As part of his discharge, the Gentlemen would inspect him, to see if he was competent enough at playing the harp, and also to check whether he was of good character, well-behaved and capable of behaving himself in polite society. If the Gentlemen were satisfied, they would recommend his discharge. They would give him a harp, presumably one of Egan’s ones with 37 brass wire strings, the same as what he had learned on in the Harp School. The harp would be worth £9, and the Society would put up £6 of this cost and would solicit the other £3 as a private donation from one of the Gentlemen. They would also write him a formal certificate.
There were a few different career paths open to a traditional Irish harper in the mid 19th century. The prize job was the kind of thing Thomas Hanna managed in the 1850s and 1860s, working full time as the private harper to a top aristocrat, living with the family in the castle. Another possible career path was to tour, performing public concerts in theatres and town halls, like O’Connor did around the south of Ireland. Another possible career path was to play every evening in a hotel or tavern as the resident musician, playing background music for diners and guests, like Joseph Craven’s residency in the Ship Hotel. It was also possible to get a full time job as a traditional harp teacher, like Valentine Rennie did; but this was probably the rarest job of all at this time.
Most of the harpers combined these different ways of earning a living. I think most of them would have used the patronage system, starting from the Gentlemen of the Harp Society, and getting letters of introduction from wealthy people. Victorian Ireland was an incredibly stratified and hierarchical society with massive class differences, and as “artisans” the harpers were generally lower down the class pile.
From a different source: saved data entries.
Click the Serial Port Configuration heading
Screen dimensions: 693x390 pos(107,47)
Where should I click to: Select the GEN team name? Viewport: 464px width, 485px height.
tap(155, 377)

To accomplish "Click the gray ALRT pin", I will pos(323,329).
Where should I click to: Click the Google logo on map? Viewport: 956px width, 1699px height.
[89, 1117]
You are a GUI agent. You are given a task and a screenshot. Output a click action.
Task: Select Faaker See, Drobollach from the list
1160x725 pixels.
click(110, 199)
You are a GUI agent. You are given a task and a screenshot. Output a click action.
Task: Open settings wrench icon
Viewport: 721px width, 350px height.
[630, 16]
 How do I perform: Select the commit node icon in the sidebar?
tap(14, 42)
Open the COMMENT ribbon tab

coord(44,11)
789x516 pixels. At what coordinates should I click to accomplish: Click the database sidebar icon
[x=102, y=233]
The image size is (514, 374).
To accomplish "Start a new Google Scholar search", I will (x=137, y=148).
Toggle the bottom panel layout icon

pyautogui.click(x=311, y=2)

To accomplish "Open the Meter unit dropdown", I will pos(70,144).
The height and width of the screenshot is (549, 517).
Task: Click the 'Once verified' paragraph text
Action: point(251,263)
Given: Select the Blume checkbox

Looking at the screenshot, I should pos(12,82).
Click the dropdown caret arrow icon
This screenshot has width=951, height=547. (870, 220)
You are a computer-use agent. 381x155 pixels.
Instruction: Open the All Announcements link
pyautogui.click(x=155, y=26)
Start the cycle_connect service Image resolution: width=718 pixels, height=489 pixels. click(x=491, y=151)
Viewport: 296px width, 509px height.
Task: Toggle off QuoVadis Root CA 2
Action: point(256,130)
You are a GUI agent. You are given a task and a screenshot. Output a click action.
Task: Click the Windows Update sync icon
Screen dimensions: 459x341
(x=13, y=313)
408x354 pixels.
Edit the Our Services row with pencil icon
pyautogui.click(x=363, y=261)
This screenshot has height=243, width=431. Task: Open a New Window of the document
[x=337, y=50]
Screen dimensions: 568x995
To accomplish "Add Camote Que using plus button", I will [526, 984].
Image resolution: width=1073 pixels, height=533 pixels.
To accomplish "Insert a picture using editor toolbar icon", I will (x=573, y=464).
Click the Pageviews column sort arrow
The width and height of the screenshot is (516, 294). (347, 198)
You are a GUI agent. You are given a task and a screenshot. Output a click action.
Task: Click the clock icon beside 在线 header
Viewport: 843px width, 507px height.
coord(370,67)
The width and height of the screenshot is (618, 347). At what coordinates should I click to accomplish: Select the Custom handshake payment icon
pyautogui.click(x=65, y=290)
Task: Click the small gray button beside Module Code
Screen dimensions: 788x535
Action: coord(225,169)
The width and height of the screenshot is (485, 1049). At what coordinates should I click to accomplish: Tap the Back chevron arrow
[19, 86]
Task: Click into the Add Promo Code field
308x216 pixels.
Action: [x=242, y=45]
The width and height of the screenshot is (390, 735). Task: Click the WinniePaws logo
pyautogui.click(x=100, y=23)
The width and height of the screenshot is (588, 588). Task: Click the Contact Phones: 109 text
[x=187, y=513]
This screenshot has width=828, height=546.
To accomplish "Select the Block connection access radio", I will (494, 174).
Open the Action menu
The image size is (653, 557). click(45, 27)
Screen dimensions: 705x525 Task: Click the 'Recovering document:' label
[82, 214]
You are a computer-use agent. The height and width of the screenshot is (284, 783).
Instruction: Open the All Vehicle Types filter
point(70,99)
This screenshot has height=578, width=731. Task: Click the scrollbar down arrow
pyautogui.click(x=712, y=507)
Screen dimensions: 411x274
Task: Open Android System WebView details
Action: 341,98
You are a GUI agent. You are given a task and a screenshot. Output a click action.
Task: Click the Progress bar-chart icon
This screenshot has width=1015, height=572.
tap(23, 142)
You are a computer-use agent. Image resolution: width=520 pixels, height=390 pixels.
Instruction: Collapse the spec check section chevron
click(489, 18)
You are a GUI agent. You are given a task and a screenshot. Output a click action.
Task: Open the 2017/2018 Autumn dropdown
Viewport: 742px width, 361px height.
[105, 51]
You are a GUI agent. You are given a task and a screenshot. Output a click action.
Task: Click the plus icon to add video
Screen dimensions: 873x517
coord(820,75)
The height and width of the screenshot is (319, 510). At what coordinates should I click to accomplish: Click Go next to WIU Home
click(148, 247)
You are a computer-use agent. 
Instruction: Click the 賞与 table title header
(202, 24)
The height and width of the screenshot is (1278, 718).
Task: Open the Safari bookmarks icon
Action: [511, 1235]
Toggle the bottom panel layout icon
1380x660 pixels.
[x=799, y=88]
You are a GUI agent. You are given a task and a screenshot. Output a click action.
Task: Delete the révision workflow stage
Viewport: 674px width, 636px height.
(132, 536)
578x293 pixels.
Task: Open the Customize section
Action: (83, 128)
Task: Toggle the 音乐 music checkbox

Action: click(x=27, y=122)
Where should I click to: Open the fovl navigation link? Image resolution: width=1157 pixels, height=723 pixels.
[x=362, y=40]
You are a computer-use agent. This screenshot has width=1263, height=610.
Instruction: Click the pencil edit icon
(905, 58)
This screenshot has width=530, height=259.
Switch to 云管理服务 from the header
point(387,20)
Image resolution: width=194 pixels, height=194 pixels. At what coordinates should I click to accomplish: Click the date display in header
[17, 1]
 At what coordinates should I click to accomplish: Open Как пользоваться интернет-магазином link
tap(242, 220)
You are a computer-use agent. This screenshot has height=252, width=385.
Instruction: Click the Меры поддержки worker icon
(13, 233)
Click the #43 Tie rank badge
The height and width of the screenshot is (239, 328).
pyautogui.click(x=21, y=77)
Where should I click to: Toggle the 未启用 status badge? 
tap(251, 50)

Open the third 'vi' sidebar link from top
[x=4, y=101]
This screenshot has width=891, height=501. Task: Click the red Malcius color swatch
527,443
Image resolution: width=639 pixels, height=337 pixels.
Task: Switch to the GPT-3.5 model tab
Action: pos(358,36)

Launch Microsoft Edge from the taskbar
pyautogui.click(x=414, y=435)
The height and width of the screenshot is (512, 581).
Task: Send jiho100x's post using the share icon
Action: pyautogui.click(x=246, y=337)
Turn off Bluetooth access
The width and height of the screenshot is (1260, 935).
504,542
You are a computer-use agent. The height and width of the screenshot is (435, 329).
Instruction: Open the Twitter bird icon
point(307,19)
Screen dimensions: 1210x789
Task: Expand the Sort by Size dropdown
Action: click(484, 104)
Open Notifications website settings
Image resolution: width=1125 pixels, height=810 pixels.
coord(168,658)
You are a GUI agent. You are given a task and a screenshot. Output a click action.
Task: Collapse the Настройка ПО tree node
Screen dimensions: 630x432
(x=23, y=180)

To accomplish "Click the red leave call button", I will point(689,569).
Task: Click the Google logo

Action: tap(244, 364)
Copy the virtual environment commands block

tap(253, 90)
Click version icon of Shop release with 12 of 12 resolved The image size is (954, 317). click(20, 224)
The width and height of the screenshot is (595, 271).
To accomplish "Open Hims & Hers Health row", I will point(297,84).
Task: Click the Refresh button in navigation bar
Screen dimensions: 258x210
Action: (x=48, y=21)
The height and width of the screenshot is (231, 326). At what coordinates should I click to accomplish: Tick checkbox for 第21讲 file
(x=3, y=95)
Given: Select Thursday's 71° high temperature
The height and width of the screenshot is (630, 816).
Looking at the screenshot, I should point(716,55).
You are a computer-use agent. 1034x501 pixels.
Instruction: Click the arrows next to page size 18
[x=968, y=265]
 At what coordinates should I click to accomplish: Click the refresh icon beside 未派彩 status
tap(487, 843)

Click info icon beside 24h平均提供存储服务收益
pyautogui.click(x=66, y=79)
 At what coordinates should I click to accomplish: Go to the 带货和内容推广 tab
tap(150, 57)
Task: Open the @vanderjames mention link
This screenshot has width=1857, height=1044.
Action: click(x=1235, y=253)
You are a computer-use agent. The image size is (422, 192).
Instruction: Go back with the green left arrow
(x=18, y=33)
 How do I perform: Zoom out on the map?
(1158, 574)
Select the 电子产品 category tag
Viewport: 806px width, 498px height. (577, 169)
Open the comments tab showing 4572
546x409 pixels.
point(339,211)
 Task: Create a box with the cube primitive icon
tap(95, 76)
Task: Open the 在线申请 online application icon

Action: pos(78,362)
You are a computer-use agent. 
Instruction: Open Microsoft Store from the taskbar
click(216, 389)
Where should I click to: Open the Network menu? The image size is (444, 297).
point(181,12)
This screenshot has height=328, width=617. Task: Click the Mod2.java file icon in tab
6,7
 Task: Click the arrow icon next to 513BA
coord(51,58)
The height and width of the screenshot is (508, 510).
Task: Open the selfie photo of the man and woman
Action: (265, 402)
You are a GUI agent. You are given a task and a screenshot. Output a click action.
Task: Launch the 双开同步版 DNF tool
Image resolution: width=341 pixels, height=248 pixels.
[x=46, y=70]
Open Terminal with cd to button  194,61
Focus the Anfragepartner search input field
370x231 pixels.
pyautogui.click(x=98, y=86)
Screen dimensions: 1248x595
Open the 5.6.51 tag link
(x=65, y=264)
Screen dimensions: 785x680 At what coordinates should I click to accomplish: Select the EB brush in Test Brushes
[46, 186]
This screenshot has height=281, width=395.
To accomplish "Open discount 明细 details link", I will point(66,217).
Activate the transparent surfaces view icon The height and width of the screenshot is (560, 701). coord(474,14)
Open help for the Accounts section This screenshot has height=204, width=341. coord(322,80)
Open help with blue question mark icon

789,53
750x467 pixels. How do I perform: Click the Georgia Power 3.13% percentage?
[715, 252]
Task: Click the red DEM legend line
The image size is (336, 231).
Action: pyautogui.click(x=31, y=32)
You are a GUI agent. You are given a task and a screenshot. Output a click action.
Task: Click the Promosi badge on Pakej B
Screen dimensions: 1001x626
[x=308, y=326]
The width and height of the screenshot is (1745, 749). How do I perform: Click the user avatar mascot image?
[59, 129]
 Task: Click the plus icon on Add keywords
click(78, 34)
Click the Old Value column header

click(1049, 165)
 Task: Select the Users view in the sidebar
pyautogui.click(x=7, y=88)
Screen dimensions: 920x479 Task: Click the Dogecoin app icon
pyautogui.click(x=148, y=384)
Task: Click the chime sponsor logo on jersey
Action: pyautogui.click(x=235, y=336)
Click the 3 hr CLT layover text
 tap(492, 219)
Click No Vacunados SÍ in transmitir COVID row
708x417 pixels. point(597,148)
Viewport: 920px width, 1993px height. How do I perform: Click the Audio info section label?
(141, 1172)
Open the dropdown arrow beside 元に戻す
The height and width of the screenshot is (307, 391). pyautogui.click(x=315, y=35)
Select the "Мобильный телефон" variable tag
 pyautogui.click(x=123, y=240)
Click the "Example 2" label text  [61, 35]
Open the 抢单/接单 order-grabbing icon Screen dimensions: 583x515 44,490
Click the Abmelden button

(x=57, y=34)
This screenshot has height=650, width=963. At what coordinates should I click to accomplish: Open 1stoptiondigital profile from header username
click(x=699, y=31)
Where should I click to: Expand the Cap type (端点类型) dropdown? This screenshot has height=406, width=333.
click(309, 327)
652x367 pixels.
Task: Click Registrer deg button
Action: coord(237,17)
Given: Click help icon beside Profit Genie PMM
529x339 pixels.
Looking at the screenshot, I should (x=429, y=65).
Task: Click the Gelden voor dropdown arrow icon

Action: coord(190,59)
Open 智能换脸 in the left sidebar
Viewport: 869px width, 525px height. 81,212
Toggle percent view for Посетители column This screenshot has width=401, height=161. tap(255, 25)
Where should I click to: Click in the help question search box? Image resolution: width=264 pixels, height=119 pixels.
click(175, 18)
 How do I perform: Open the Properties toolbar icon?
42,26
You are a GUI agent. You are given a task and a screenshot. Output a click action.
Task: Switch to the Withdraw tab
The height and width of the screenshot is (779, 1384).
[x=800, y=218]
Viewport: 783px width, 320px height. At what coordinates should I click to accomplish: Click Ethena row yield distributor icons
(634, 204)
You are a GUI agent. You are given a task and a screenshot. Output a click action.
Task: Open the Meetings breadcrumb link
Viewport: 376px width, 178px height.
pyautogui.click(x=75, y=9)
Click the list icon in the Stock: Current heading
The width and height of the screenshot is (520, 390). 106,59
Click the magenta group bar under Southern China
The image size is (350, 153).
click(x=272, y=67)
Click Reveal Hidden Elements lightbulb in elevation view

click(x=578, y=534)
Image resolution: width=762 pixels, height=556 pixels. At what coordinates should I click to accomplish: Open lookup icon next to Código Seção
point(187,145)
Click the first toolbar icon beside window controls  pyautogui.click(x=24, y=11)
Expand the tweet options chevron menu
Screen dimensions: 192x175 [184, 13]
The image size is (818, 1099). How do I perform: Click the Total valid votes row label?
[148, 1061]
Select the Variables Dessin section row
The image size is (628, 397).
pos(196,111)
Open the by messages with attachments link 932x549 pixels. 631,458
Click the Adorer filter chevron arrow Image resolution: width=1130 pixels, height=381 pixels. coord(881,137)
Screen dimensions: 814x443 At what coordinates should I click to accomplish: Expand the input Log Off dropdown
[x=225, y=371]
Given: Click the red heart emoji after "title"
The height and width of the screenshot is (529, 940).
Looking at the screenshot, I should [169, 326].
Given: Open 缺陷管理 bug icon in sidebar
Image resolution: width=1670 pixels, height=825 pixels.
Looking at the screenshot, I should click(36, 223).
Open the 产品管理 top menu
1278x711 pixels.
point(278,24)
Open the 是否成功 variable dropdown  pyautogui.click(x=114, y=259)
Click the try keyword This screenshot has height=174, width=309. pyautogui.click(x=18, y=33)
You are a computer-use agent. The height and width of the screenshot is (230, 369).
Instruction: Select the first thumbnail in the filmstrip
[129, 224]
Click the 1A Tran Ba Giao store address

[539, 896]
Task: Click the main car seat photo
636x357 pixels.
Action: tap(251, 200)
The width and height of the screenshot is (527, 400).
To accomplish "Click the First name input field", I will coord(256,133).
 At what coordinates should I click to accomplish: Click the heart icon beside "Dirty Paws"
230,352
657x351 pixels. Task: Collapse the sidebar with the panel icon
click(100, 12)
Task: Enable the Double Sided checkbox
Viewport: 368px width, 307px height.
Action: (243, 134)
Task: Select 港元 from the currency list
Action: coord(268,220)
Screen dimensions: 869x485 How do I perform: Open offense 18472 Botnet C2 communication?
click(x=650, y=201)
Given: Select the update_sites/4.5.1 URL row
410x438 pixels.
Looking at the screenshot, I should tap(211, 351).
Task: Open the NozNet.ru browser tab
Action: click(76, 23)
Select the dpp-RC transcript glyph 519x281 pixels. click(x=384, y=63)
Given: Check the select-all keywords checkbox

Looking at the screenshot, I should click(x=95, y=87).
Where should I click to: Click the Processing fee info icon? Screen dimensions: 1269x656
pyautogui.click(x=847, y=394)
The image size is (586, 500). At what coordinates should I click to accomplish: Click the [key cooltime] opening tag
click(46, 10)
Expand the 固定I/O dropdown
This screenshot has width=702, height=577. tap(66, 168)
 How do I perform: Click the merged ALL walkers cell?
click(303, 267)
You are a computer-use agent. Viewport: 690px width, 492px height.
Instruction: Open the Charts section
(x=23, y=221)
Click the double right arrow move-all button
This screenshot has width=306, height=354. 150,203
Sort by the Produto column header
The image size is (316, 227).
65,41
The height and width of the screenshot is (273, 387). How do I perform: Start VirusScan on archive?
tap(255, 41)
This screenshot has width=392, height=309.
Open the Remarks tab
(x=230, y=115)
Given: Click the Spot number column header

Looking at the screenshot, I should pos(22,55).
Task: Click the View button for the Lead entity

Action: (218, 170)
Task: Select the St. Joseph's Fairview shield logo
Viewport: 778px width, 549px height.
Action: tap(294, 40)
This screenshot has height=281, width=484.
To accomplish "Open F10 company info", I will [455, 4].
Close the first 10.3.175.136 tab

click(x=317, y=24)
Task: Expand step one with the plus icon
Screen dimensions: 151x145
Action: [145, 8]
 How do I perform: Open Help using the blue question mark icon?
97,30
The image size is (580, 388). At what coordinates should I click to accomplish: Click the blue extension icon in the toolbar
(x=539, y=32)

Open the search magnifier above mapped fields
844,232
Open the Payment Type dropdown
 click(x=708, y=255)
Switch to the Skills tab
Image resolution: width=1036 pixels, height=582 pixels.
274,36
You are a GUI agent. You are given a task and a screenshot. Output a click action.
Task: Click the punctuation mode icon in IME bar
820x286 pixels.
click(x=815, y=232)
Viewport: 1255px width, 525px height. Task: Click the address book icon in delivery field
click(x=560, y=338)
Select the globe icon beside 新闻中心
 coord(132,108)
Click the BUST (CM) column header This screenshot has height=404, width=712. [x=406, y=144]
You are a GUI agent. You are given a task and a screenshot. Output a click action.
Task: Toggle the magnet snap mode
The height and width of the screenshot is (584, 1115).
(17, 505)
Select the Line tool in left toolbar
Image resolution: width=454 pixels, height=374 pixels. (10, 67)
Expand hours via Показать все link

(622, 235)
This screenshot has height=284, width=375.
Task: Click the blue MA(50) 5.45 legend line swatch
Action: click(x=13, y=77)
The blind harpers of course had no option, their blindness meant they had to make a living with their harp or they would quickly become destitute and die of disease or starvation. Perhaps Arthur Morgan had more options, perhaps he decided that life as a travelling harper was too fragile, perhaps he gave up and re-trained as a clerk or tradesman or something. But we have no more information about him so at present we can’t say any more.